### RECORDS SHOWN
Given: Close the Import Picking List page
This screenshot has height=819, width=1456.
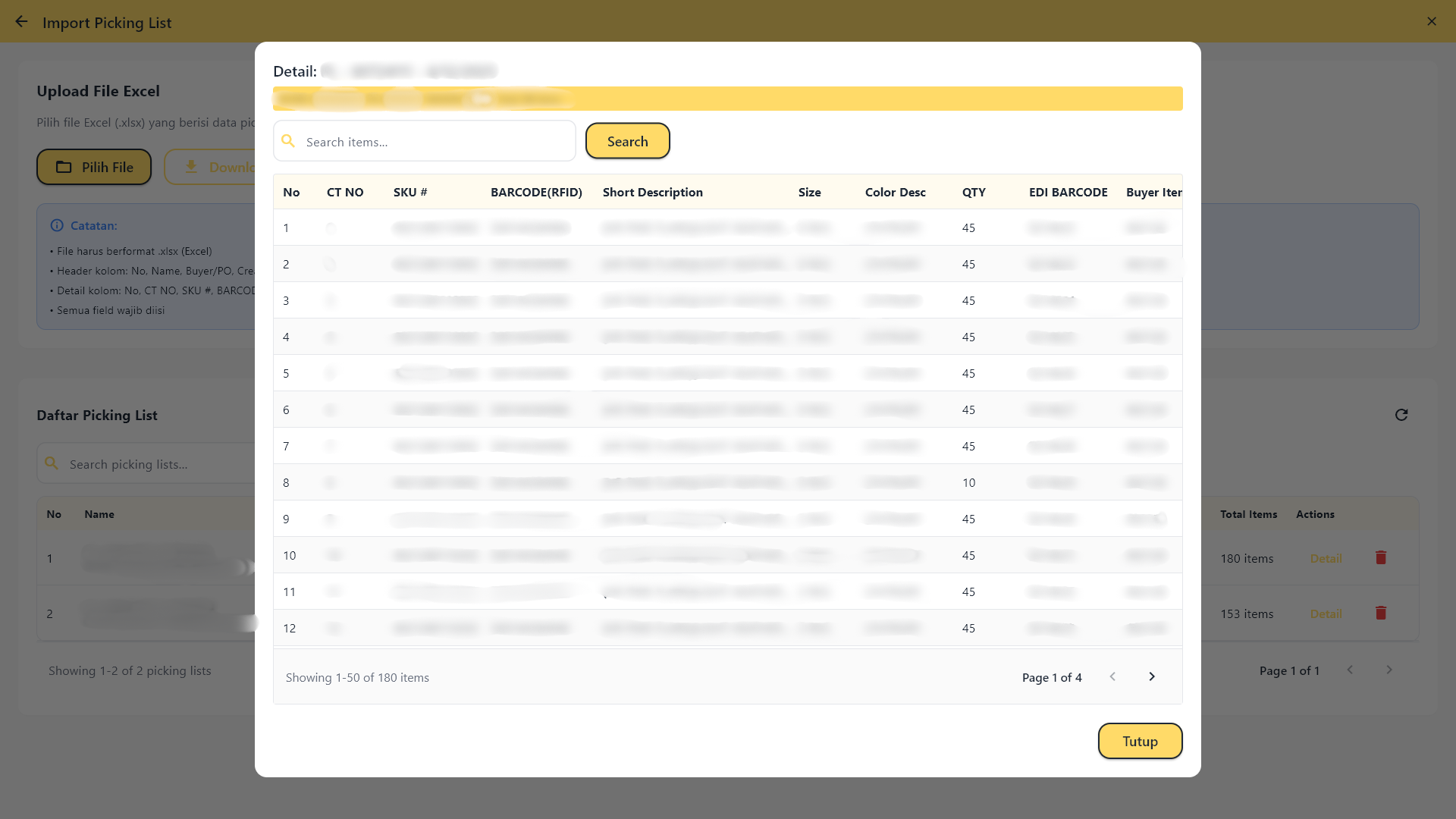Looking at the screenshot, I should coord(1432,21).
---
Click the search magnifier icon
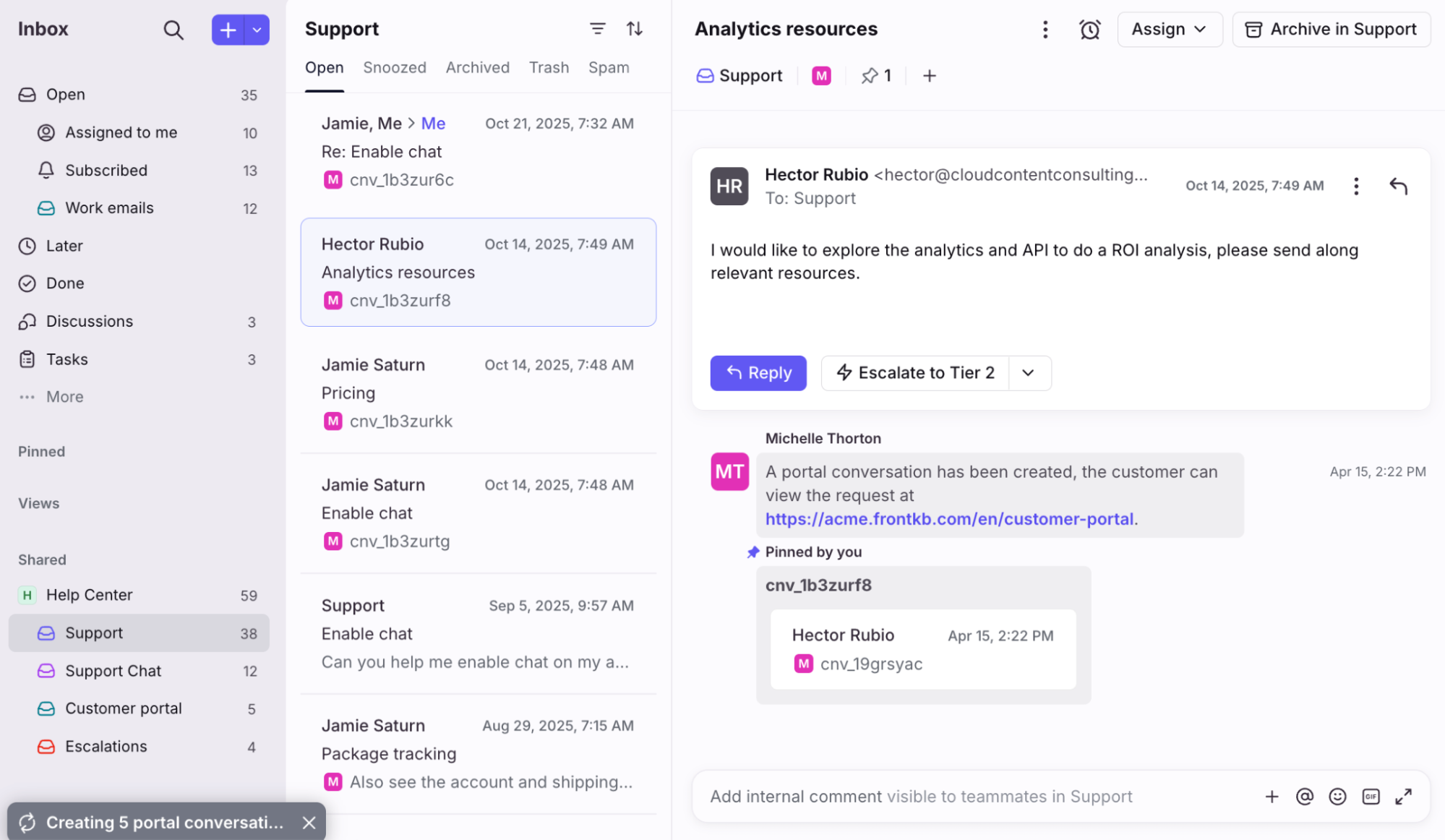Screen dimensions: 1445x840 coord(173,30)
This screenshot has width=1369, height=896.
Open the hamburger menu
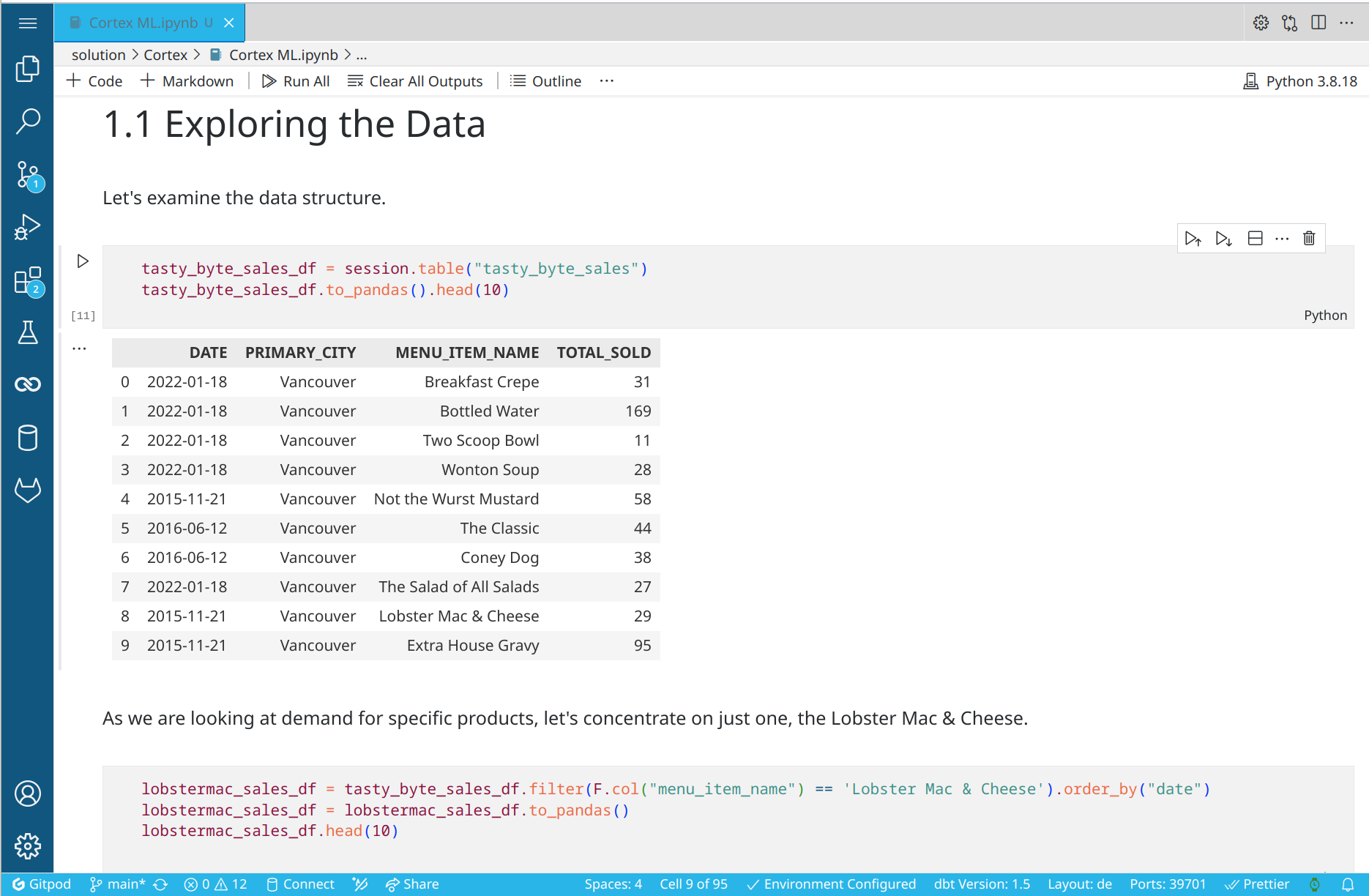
---
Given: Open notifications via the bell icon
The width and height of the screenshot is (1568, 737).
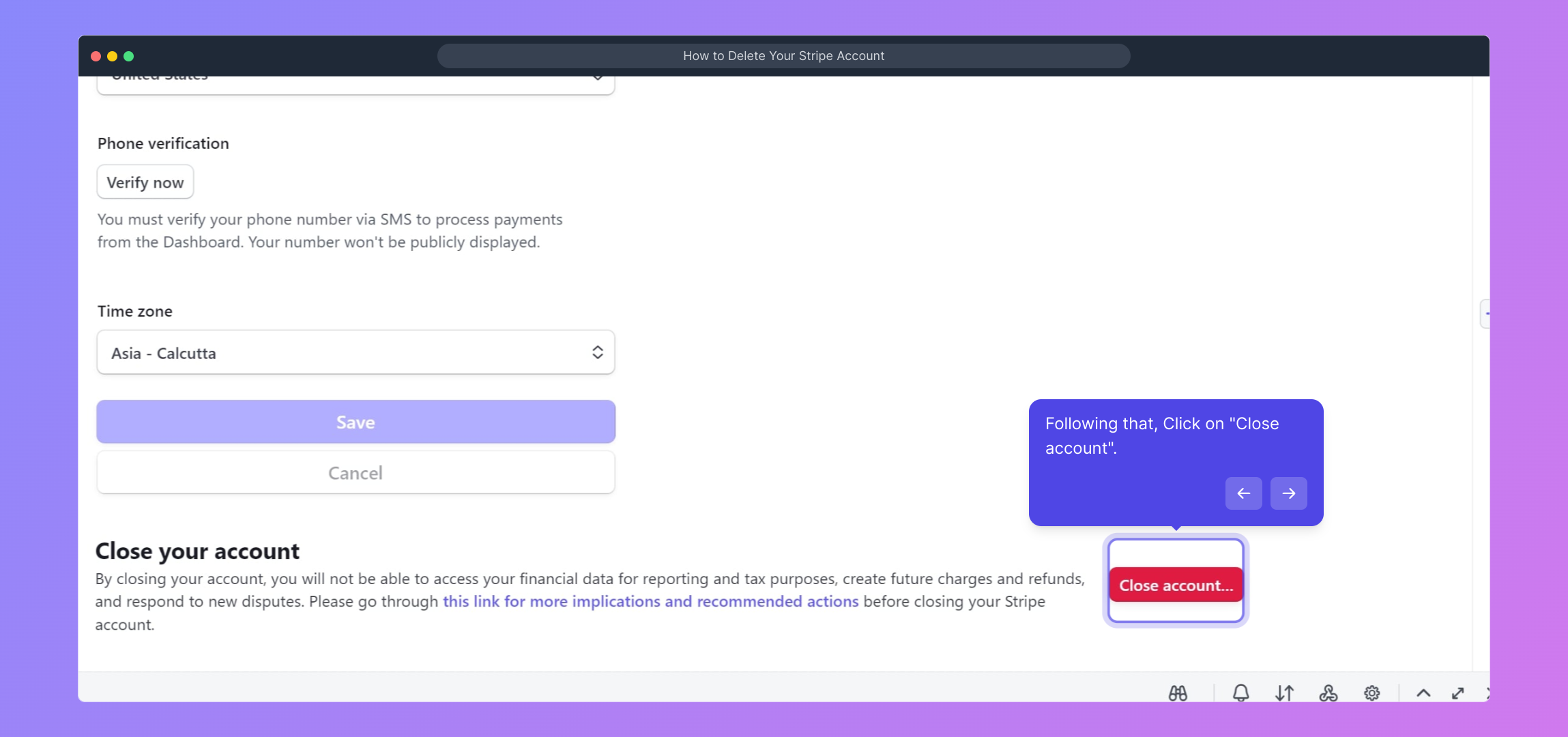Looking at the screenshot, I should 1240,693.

### DIRECTIONS
Look above for the line containing "This screenshot has width=1369, height=896." and the line containing "Open the hamburger menu". Transcribe both, with the lines between them, exactly.

### ANSWER SPACE
This screenshot has width=1369, height=896.
Open the hamburger menu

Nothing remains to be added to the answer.